CONCEPT Cited by 1 source
Data classification tagging¶
What it is¶
Data classification tagging is attaching machine-readable sensitivity metadata to each unit of data — typically at the column / field level — so that automated policy enforcement, detection, and warehouse governance can reason about data category at runtime or query time. The tags encode what kind of data this is (PII, billing, security credential, health, location, free-form user content, etc.) and sometimes what uses are permitted.
Why field-level (not resource-level)¶
Resource-level classification — "this table holds PII" — forces everything in the table to the highest sensitivity tier. Real schemas mix public fields (display name, avatar URL) with sensitive ones (email, phone, billing token) in the same row.
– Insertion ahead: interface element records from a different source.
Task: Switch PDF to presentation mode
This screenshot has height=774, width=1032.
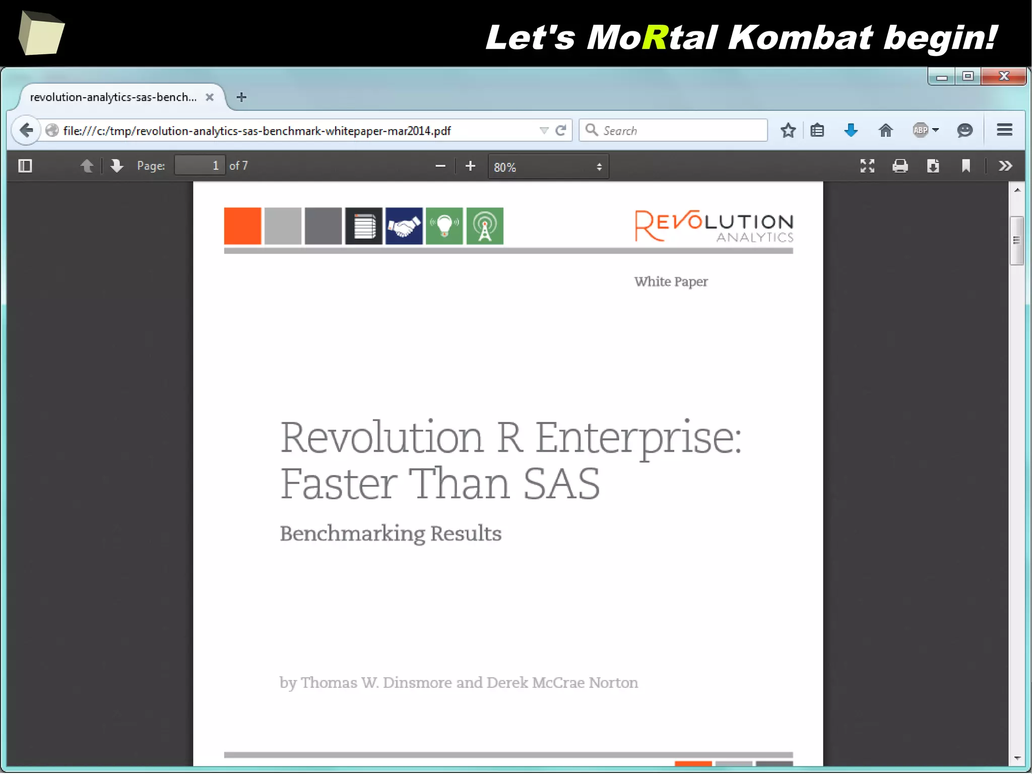Action: 867,166
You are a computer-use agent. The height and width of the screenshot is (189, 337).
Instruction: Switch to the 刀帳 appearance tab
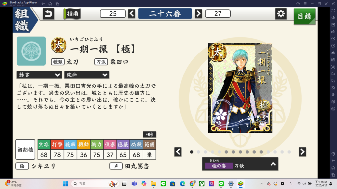(239, 166)
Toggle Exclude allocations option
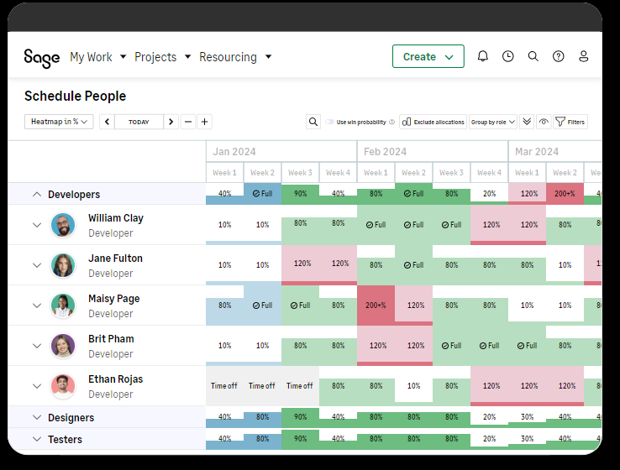This screenshot has width=620, height=470. pos(433,122)
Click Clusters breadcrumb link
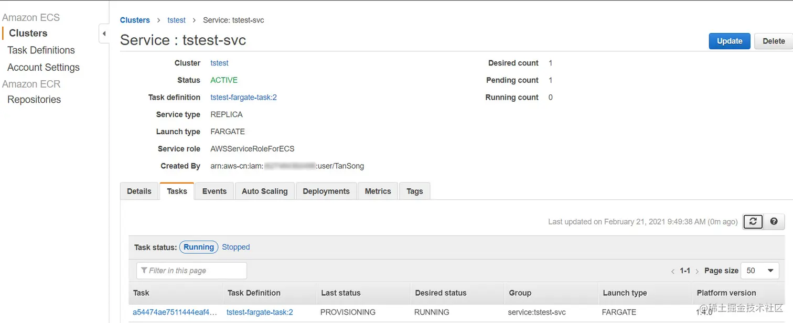 pyautogui.click(x=135, y=20)

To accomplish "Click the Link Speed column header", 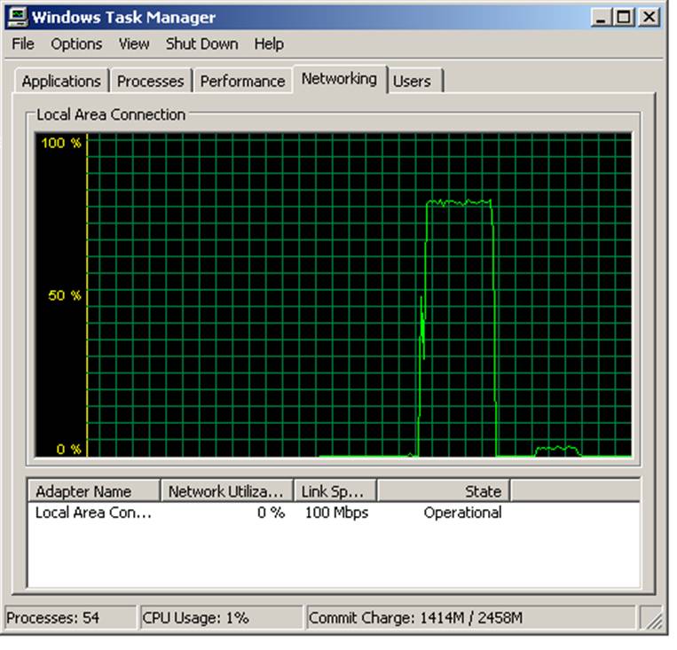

Field-level tagging lets enforcement make per-field decisions: allow the public fields in an API response, flag the sensitive ones.
The central-schema pattern¶
Canonical production instance (FigTag, Source: sources/2026-04-21-figma-visibility-at-scale-sensitive-data-exposure):
- Annotate every column with a category at schema-definition time.
- Store annotations in a central schema (not scattered across service-local configs) so a single source of truth exists.
- Propagate to the data warehouse so analytics queries can filter / aggregate / audit by sensitivity.
- Expose at runtime so application middleware (e.g., an ORM callback) can hook sensitive-column loads for detection or enforcement.
Enforcement leverage¶
Once every column is tagged, many enforcement/detection systems compose on top of the same metadata:
- Response-body sampling for sensitive values
(Figma Response Sampling
Phase 2) — match
banned_from_clients-tagged values against outbound JSON. - Warehouse access controls — restrict queries over PII tables to approved roles based on tag.
- Log redaction — scrub any field with a
piitag before shipping to centralized logging. - Compliance audits — enumerate all
regulated-tagged columns for SOC 2 / GDPR / HIPAA evidence. - Test-suite guards — assert that no response object contains
a
banned_from_clientsfield on unit tests.
The common thread: the enforcement code changes, the tags stay stable — so the team doesn't need to maintain parallel lists of sensitive columns in every enforcement system.
Categories vs tiers¶
Two complementary axes seen in production:
- Category — what kind of data (PII / billing / security / health / internal / public). Used for routing to the right enforcement rule.
- Tier — how sensitive (public / internal / restricted / confidential). Used for blanket-level decisions (logging, retention, export).
A column can carry both: {category: pii.email, tier: restricted}.
Coverage + drift challenges¶
Not disclosed in the Figma post but universal for this pattern:
- New columns need a tag — usually enforced by a
migration-time lint or a default-deny (untagged =
restricted). - Tag reviews when intended usage changes — a field once used internally that now ships to clients needs re-tagging.
- Drift between schema and warehouse — propagation pipeline needs a reconciliation job.
Seen in¶
- sources/2026-04-21-figma-visibility-at-scale-sensitive-data-exposure
— FigTag annotates every column with a sensitivity category;
banned_from_clientsis the category that drives Figma Response Sampling's Phase 2 detection.